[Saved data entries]

+ + +

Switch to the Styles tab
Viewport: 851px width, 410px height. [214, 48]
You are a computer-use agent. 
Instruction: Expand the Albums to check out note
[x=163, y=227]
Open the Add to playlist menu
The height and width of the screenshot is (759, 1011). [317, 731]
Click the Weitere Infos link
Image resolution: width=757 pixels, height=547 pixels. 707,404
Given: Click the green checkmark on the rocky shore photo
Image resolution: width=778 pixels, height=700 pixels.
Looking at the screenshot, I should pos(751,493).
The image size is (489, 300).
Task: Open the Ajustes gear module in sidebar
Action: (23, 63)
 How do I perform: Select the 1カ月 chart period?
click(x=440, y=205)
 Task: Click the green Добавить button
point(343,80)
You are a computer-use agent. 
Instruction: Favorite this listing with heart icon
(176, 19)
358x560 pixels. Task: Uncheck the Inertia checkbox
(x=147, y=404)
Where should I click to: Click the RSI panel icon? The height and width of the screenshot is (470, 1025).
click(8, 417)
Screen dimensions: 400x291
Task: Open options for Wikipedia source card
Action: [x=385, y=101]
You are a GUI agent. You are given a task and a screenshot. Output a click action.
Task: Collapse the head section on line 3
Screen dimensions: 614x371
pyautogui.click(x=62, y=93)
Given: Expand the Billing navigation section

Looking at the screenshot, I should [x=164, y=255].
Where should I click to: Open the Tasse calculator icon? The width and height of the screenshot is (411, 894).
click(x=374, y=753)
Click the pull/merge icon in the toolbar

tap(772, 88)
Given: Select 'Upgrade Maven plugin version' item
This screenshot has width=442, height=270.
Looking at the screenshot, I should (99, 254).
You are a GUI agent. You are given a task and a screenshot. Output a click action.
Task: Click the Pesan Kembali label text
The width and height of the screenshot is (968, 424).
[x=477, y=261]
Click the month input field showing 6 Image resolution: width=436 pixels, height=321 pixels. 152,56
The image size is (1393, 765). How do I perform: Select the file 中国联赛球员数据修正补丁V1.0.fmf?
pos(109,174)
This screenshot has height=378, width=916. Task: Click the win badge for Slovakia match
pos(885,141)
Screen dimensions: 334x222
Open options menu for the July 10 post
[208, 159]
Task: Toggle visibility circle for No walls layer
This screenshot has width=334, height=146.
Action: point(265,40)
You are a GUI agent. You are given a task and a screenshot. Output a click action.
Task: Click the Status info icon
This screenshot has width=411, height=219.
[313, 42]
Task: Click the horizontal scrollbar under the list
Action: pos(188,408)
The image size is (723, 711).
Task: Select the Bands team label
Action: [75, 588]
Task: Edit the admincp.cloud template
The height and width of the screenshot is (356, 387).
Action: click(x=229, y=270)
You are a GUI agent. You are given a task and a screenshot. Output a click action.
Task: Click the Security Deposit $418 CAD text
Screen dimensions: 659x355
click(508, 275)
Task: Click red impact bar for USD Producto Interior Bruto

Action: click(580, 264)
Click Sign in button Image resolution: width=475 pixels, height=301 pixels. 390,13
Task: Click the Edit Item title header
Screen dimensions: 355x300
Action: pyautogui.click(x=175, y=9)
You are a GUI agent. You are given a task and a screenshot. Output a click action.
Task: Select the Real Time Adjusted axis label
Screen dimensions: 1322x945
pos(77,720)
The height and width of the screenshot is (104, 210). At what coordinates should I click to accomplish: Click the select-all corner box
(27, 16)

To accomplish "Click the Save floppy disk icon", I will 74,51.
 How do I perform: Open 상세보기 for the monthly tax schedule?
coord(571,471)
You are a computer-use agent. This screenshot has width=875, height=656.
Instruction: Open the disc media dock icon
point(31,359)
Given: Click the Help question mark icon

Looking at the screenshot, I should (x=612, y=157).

+ + +

* [EXERCISE]:
Each record above has to be repeated word for word.

* [RESULT OF THIS TASK]:
Switch to the Styles tab
Viewport: 851px width, 410px height. [214, 48]
You are a computer-use agent. 
Instruction: Expand the Albums to check out note
[x=163, y=227]
Open the Add to playlist menu
The height and width of the screenshot is (759, 1011). [317, 731]
Click the Weitere Infos link
Image resolution: width=757 pixels, height=547 pixels. 707,404
Given: Click the green checkmark on the rocky shore photo
Image resolution: width=778 pixels, height=700 pixels.
Looking at the screenshot, I should pos(751,493).
The image size is (489, 300).
Task: Open the Ajustes gear module in sidebar
Action: (23, 63)
 How do I perform: Select the 1カ月 chart period?
click(x=440, y=205)
 Task: Click the green Добавить button
point(343,80)
You are a computer-use agent. 
Instruction: Favorite this listing with heart icon
(176, 19)
358x560 pixels. Task: Uncheck the Inertia checkbox
(x=147, y=404)
Where should I click to: Click the RSI panel icon? The height and width of the screenshot is (470, 1025).
click(8, 417)
Screen dimensions: 400x291
Task: Open options for Wikipedia source card
Action: [x=385, y=101]
You are a GUI agent. You are given a task and a screenshot. Output a click action.
Task: Collapse the head section on line 3
Screen dimensions: 614x371
pyautogui.click(x=62, y=93)
Given: Expand the Billing navigation section

Looking at the screenshot, I should [x=164, y=255].
Where should I click to: Open the Tasse calculator icon? The width and height of the screenshot is (411, 894).
click(x=374, y=753)
Click the pull/merge icon in the toolbar

tap(772, 88)
Given: Select 'Upgrade Maven plugin version' item
This screenshot has width=442, height=270.
Looking at the screenshot, I should (99, 254).
You are a GUI agent. You are given a task and a screenshot. Output a click action.
Task: Click the Pesan Kembali label text
The width and height of the screenshot is (968, 424).
[x=477, y=261]
Click the month input field showing 6 Image resolution: width=436 pixels, height=321 pixels. 152,56
The image size is (1393, 765). How do I perform: Select the file 中国联赛球员数据修正补丁V1.0.fmf?
pos(109,174)
This screenshot has height=378, width=916. Task: Click the win badge for Slovakia match
pos(885,141)
Screen dimensions: 334x222
Open options menu for the July 10 post
[208, 159]
Task: Toggle visibility circle for No walls layer
This screenshot has width=334, height=146.
Action: point(265,40)
You are a GUI agent. You are given a task and a screenshot. Output a click action.
Task: Click the Status info icon
This screenshot has width=411, height=219.
[313, 42]
Task: Click the horizontal scrollbar under the list
Action: pos(188,408)
The image size is (723, 711).
Task: Select the Bands team label
Action: [75, 588]
Task: Edit the admincp.cloud template
The height and width of the screenshot is (356, 387).
Action: click(x=229, y=270)
You are a GUI agent. You are given a task and a screenshot. Output a click action.
Task: Click the Security Deposit $418 CAD text
Screen dimensions: 659x355
click(508, 275)
Task: Click red impact bar for USD Producto Interior Bruto

Action: click(580, 264)
Click Sign in button Image resolution: width=475 pixels, height=301 pixels. 390,13
Task: Click the Edit Item title header
Screen dimensions: 355x300
Action: pyautogui.click(x=175, y=9)
You are a GUI agent. You are given a task and a screenshot. Output a click action.
Task: Select the Real Time Adjusted axis label
Screen dimensions: 1322x945
pos(77,720)
The height and width of the screenshot is (104, 210). At what coordinates should I click to accomplish: Click the select-all corner box
(27, 16)

To accomplish "Click the Save floppy disk icon", I will 74,51.
 How do I perform: Open 상세보기 for the monthly tax schedule?
coord(571,471)
You are a computer-use agent. This screenshot has width=875, height=656.
Instruction: Open the disc media dock icon
point(31,359)
Given: Click the Help question mark icon

Looking at the screenshot, I should (x=612, y=157).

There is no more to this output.